Red Star and Black Star Sex linked
The Red and Black Star has earned the title of best laying chickens, being prolific layers of large, brown eggs. They are docile and make very good pets that do well with children.

The breed’s conversion rate of food intake to eggs is excellent, and they usually continue laying through the cold winter months, when a lot of other breeds don’t. When raised from chicks, you can expect to see the first eggs when they are about four and a half months old. By six months old they will be producing eggs every day.

The breed gets its name because of its breed-specific gene that causes chicks to have different colors, making it easy to separate females from males. This trait, however, makes it easy to avoid buying unwanted roosters.

This breed is a good choice for small egg sellers and family projects.

Roosters or No Roosters?
For a purely egg producing production, there is no need to keep roosters. For egg fertility, however, you will obviously need roosters. Hatching baby chicks can increase your flock size or allow for broilers, but there is no reason to house a rooster if you do not plan to do this.

Productivity Limits of Hens
Most hens will produce eggs for about three to four years. Hens will usually start to decline in egg production at about 3 years of age. Older chickens can be slaughtered as food.

Some may prefer to make friends with their hens and put the older ones out to pasture instead. It’s up to you.

The Out Of An Eggshell Miracle – The Most Perfect Food, Or A New Life

The chicken who laid those eggs for your nutritious breakfast may have been white, brown, black, tan, even blue or lavender in color, but whatever her color, she had a lot in common with every other hen. She was pre-programmed with the ability to lay a specific number of eggs during her egg-laying years. The number totals about 4,000! Let’s see, if you (or I, or any one person, really) is in the habit of eating two eggs every morning, oh, let’s say we start at age twelve. And, if we live to be 90 years old, we’ll have eaten 56,940 eggs.

In other words, that’s one person eating all the pre-programmed eggs of more than fourteen hens! That’s not even counting the eggs we eat that are added to many other foods.

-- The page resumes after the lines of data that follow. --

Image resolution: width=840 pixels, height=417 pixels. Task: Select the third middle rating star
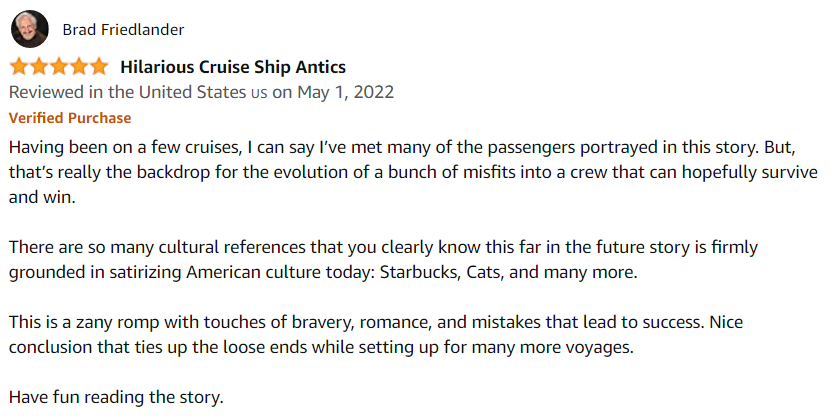click(x=58, y=67)

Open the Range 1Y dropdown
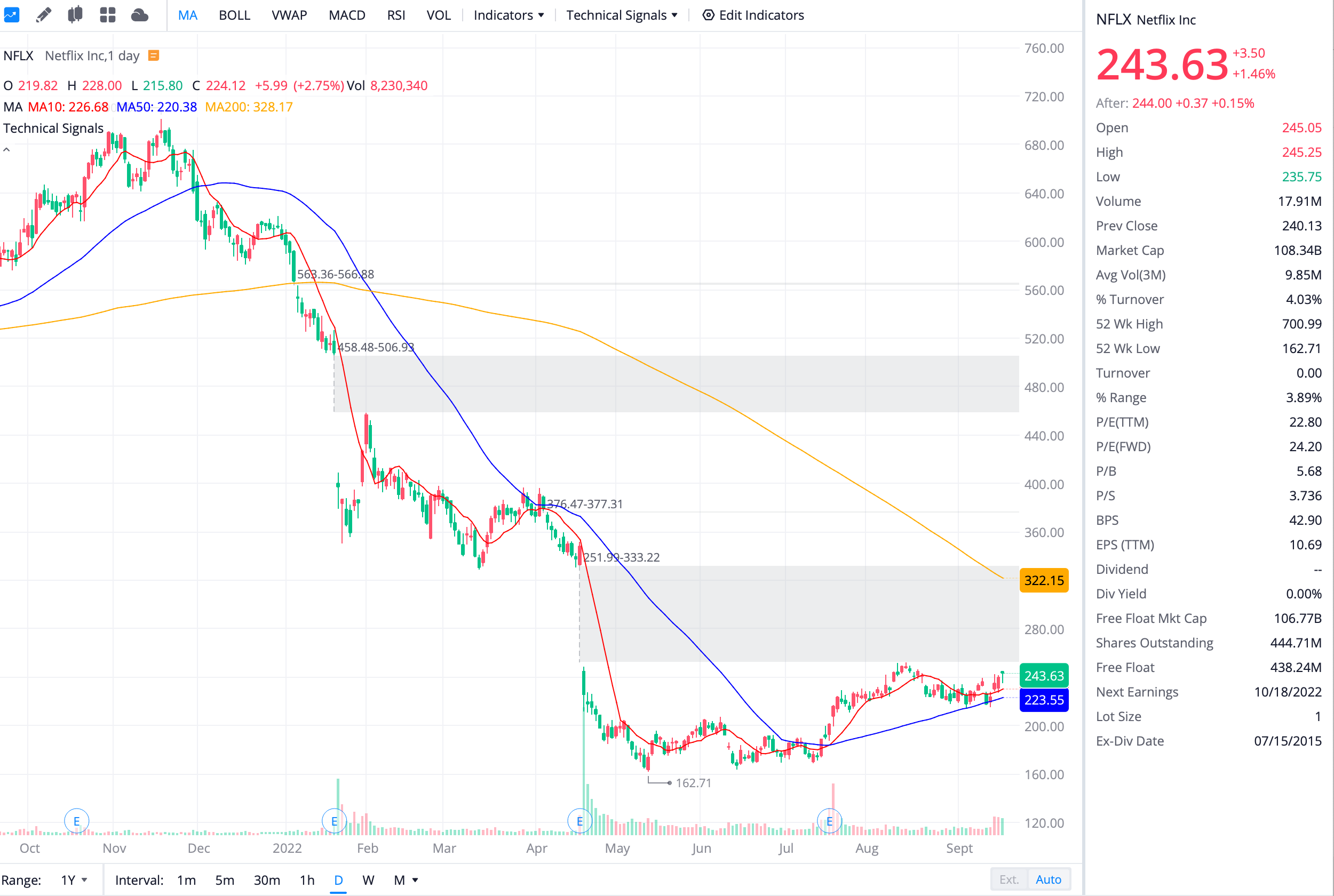pyautogui.click(x=74, y=879)
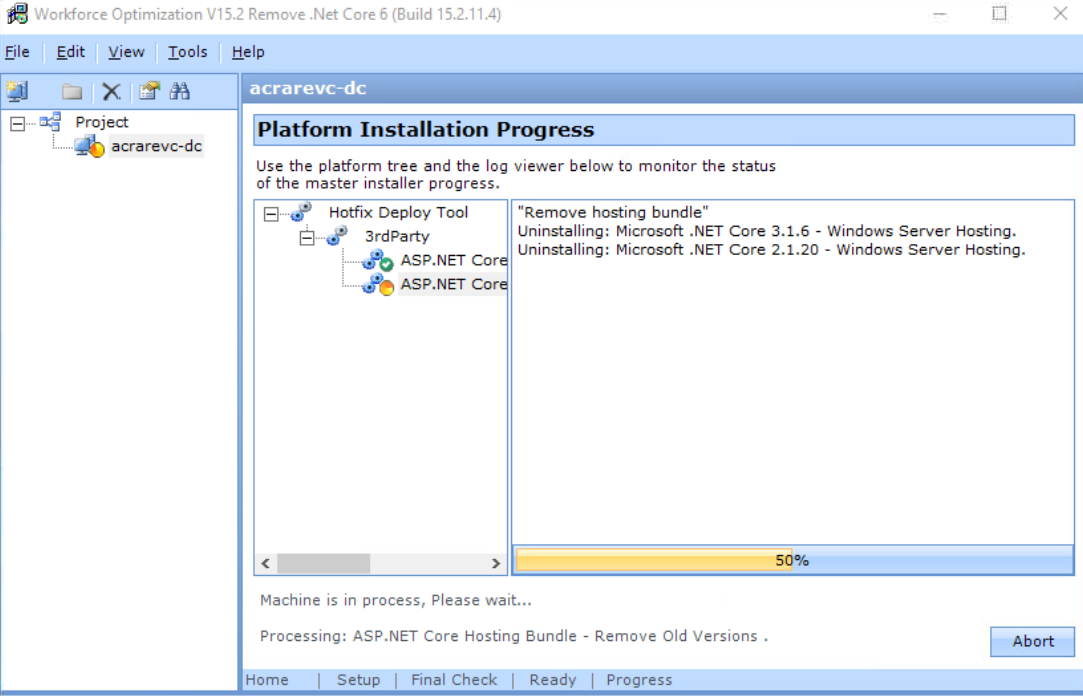
Task: Open the Help menu
Action: click(248, 52)
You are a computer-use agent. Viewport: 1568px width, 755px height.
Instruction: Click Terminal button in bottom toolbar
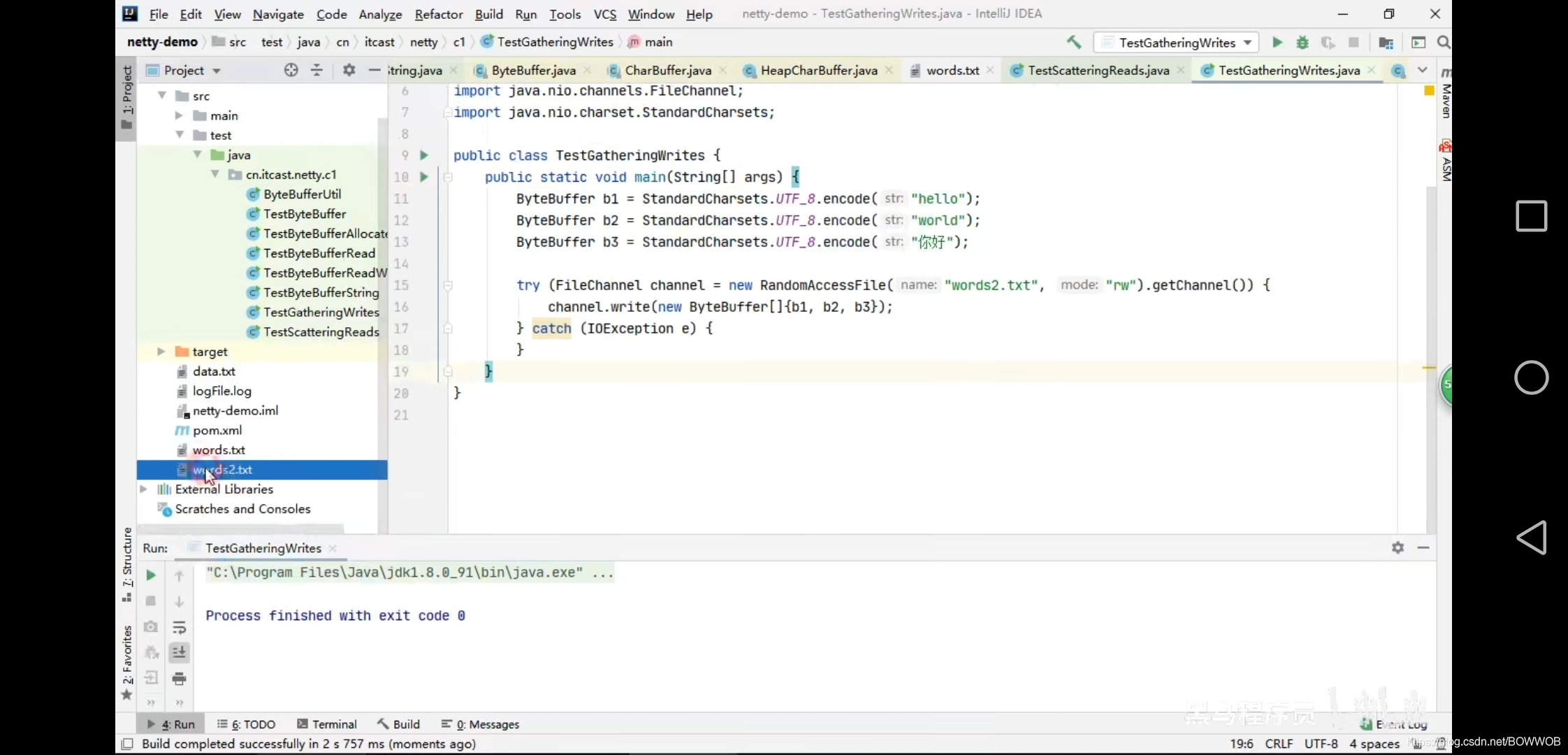click(x=334, y=724)
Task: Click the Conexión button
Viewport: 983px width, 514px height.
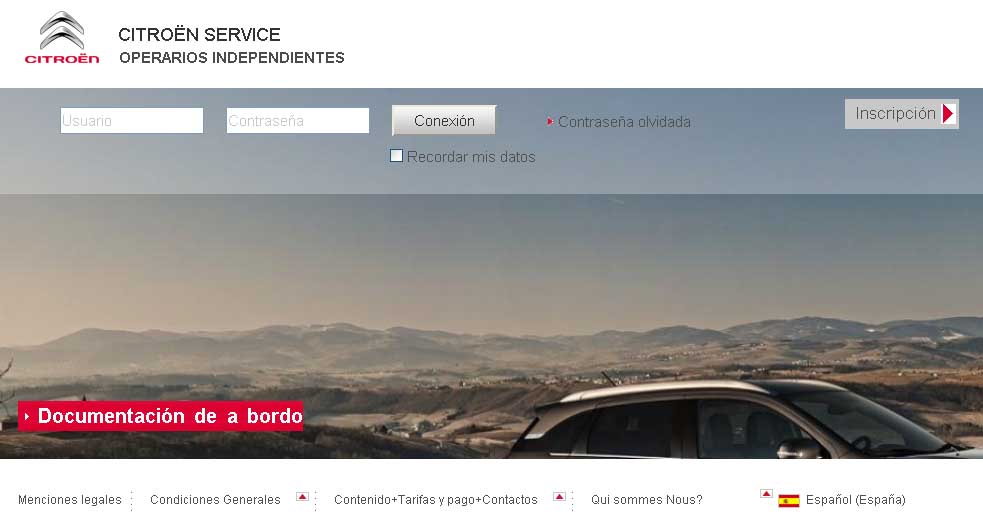Action: pyautogui.click(x=444, y=120)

That puts a whole new perspective on the importance of the mighty chicken, doesn’t it? Of course, we all take a few days off and eat a different menu item occasionally, but we still rely a whole lot on the amazing egg.

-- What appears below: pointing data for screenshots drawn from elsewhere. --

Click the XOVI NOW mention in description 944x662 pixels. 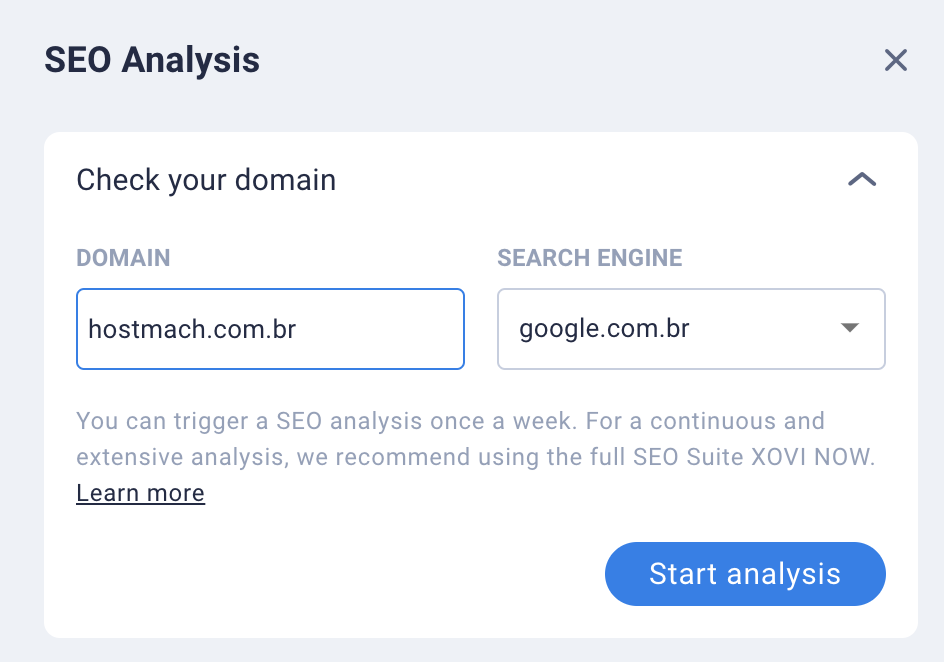813,457
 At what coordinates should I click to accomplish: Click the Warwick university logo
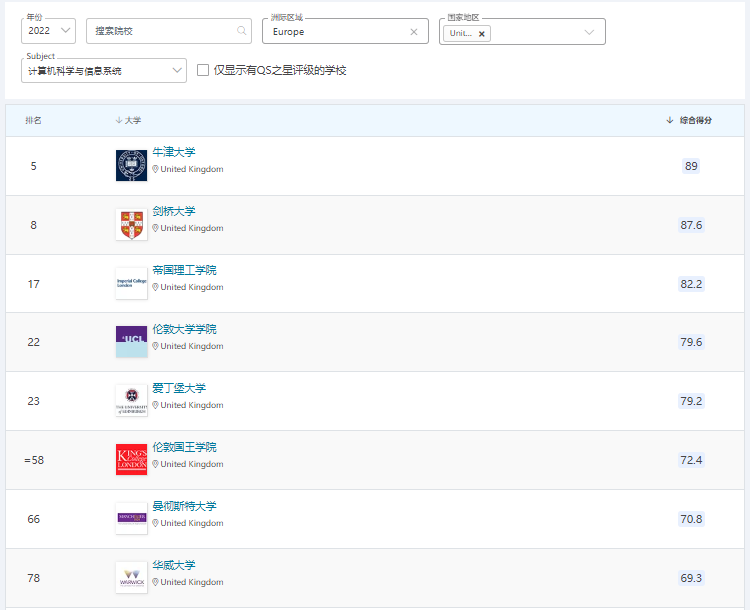coord(131,577)
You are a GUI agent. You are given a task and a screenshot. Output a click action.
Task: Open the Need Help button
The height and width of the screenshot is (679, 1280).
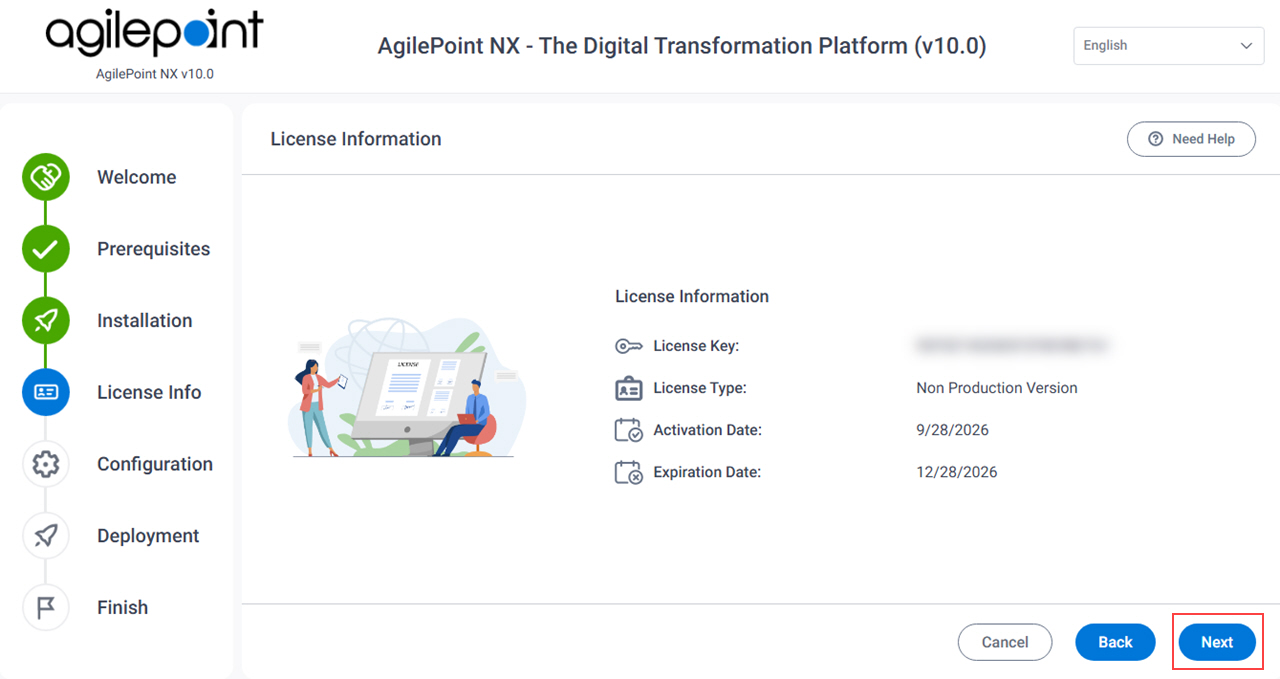pos(1191,139)
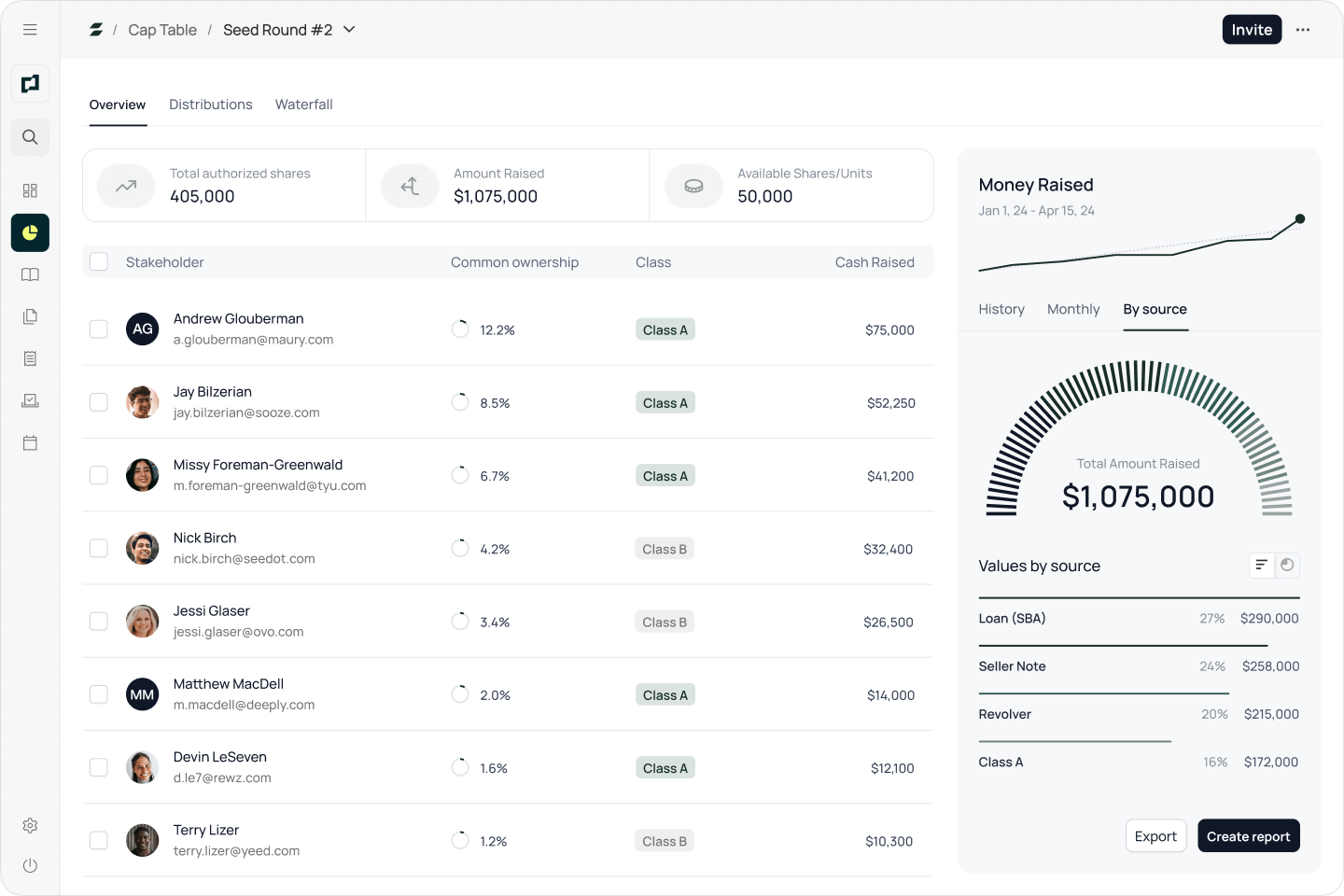
Task: Expand the Seed Round #2 dropdown
Action: pos(349,30)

Hens lay an average of 180 eggs each year. The average age that a pullet starts laying eggs is five months, and her first eggs are very small. The process of laying one egg takes approximately 24 hours, then starts all over again. Yet, hens (those who make up backyard flocks, anyway) go about their business scratching for bugs and worms, taking part in “hen parties’, cackling and taking dust baths, and sleeping on their perch… to them, the miracles taking place within their bodies are just “all in a days work”. Their “vacations” occur during the molting season, which is actually quite stressful to them, during the dark winter months, and after they’ve already laid all of the eggs they were pre-programmed with.

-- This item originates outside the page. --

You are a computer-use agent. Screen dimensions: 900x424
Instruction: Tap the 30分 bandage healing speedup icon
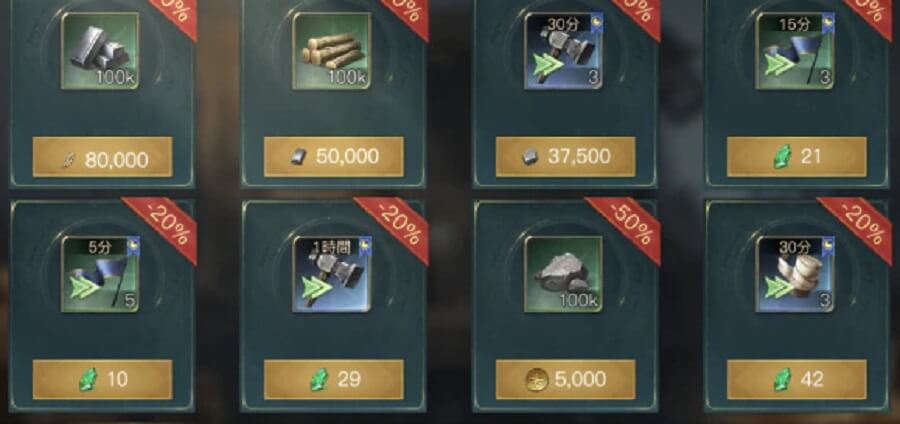pos(795,274)
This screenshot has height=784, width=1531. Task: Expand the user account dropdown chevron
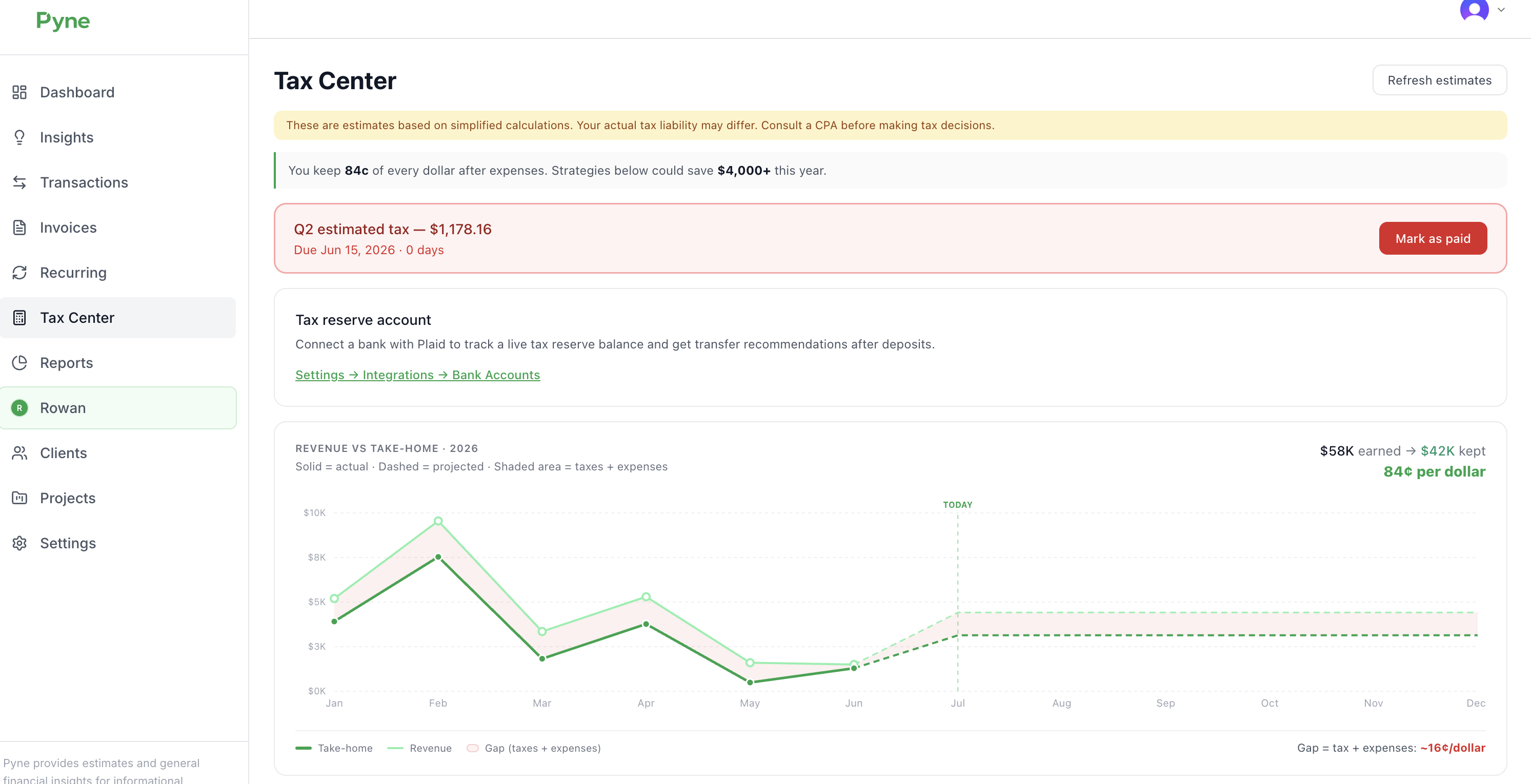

Historians say human beings have been relying on the nutrition of chicken eggs for centuries. Scientists tell us eggs are nature’s most perfect food, and they come in perfect packages, too. The way the eggshell is shaped gives it the strength needed for the hen to be able to “set” on it for 21 days until it hatches. Of course, for that to happen, it has to be ‘fertile’, which is the primary focus of the male of the species, the regal rooster. Some people think if they’re eating fertilized eggs, they’re getting added nutrition, but that’s been proven not to be the case. In urban areas, people who raise chickens don’t usually keep any roosters due to legal restrictions, but they’re pretty special animals, too.

Chickens, in addition to providing our nutritional needs also make great pets. If you haven’t considered raising a flock of your own yet, it’d be well worth it… Go ahead, check it out.